Reputation: 5355
I am trying to prevent duplicate data from being added to a database based on three columns. In pandas, this is simple because I can do drop_duplicates(subset = ['customer_id', 'call_time', 'employee_id'], inplace = True, keep = 'last']
I recently installed postgresql and am loading data with SQLAlchemy with to_sql
.
Is it logical to read from my database at the start of the file, find the maximum date that exists in the file, and then only read/modify new data which occurs after that date? Say the max date in the file is 12/04, then I would add files which are 12/05 onward (max_date + pd.Timedelta(days = 1))
only to make sure I am not adding duplicate information.
My current setup, since I am only using .csv files, is to always read the full month (current month) of data to be safe. Then I overwrite a month-to-date csv file over and over again every day, adding one new day of data each time.

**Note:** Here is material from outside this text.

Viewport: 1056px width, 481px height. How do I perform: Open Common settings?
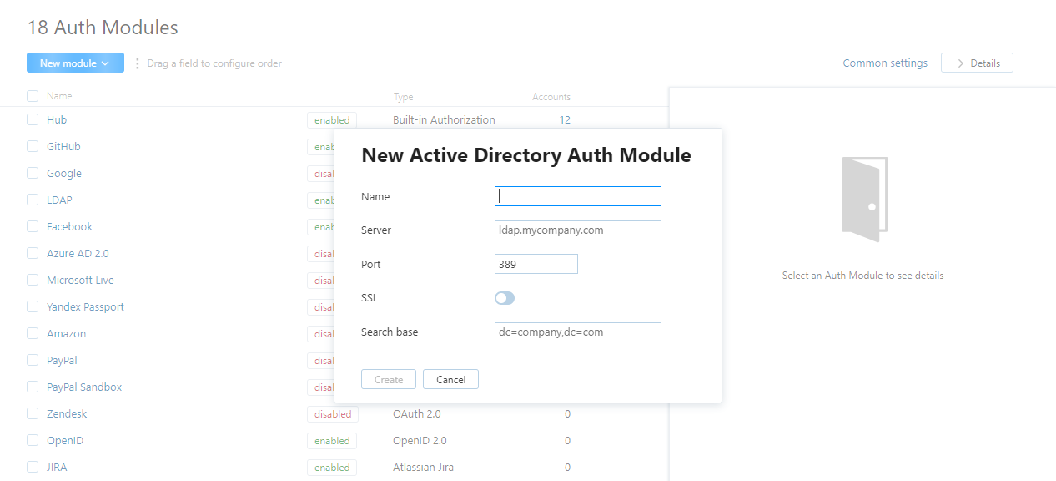(x=885, y=63)
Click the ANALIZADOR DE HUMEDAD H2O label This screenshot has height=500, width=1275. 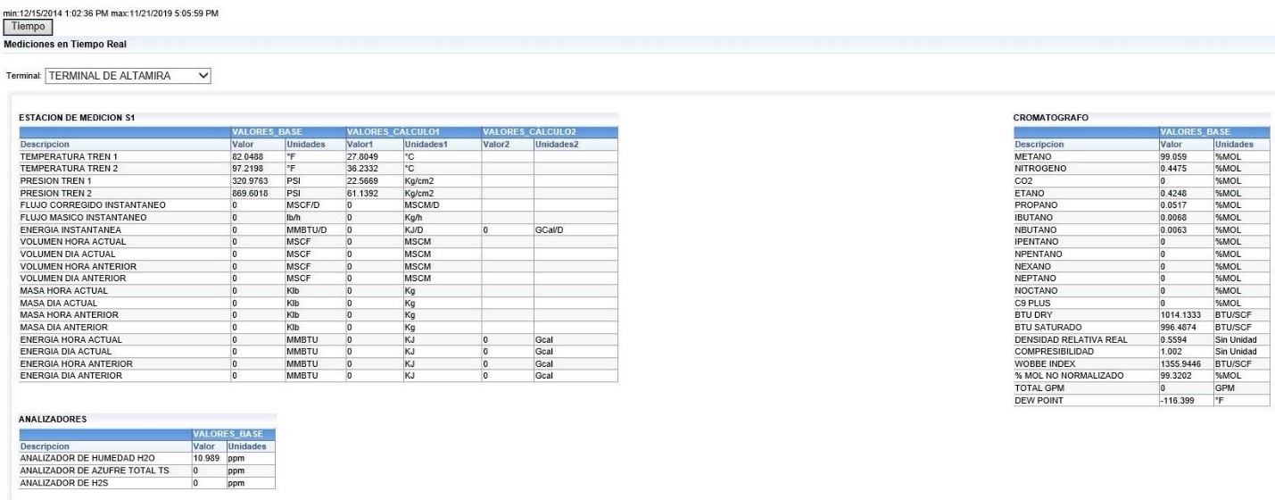[x=85, y=458]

start_date = (central_time - pd.Timedelta(days = 0))- pd.offsets.MonthBegin()
end_date = central_time
days = ((pd.Timestamp(end_date) - pd.Timestamp(start_date)) / np.timedelta64(1, 'D')).astype(int)
Upvotes: 0
Views: 2172
Reputation: 175596
You can add UNIQUE
constraint to your colums like:
CREATE TABLE tab(id SERIAL PRIMARY KEY,
customer_id INT,
call_time TIMESTAMP,
employee_id INT,
note VARCHAR(100),
CONSTRAINT uc_tab UNIQUE (customer_id, call_time, employee_id)
);
And use INSERT INTO ... ON CONFLICT syntax
instead:
The optional ON CONFLICT clause specifies an alternative action to raising a unique violation or exclusion constraint violation error. For each individual row proposed for insertion, either the insertion proceeds, or, if an arbiter constraint or index specified by conflict_target is violated, the alternative conflict_action is taken. ON CONFLICT DO NOTHING simply avoids inserting a row as its alternative action. ON CONFLICT DO UPDATE updates the existing row that conflicts with the row proposed for insertion as its alternative action.

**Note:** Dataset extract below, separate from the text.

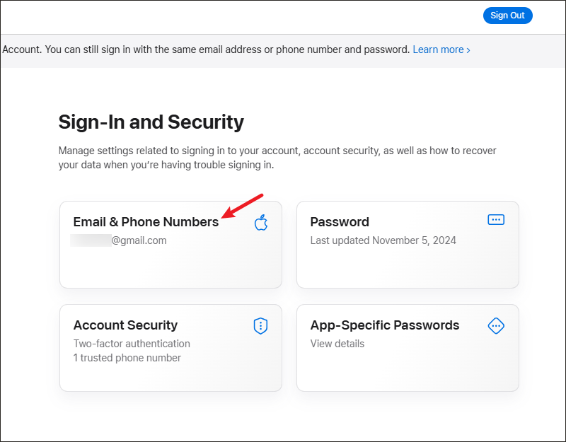Click the chevron after Learn more
The width and height of the screenshot is (566, 442).
tap(468, 50)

INSERT INTO tab(customer_id, call_time, employee_id, note)
VALUES (1, TO_TIMESTAMP('2015-12-01','YYYY-MM-DD'), 1, 'Note1');
INSERT INTO tab(customer_id, call_time, employee_id, note)

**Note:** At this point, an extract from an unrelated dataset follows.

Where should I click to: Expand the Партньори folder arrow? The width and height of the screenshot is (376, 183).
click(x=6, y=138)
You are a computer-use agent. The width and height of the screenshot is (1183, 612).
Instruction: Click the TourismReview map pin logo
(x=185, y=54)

VALUES (1, TO_TIMESTAMP('2015-12-01','YYYY-MM-DD'), 1, 'Note2');
-- ERROR: duplicate key value violates unique constraint "uc_tab" Detail:
-- Key (customer_id, call_time, employee_id)=(1, 2015-12-01 00:00:00, 1)
-- already exists.
INSERT INTO tab(customer_id, call_time, employee_id, note)
VALUES (1, TO_TIMESTAMP('2015-12-01','YYYY-MM-DD'), 1, 'Note2')
ON CONFLICT ON CONSTRAINT uc_tab DO UPDATE SET note = EXCLUDED.note;
Upvotes: 3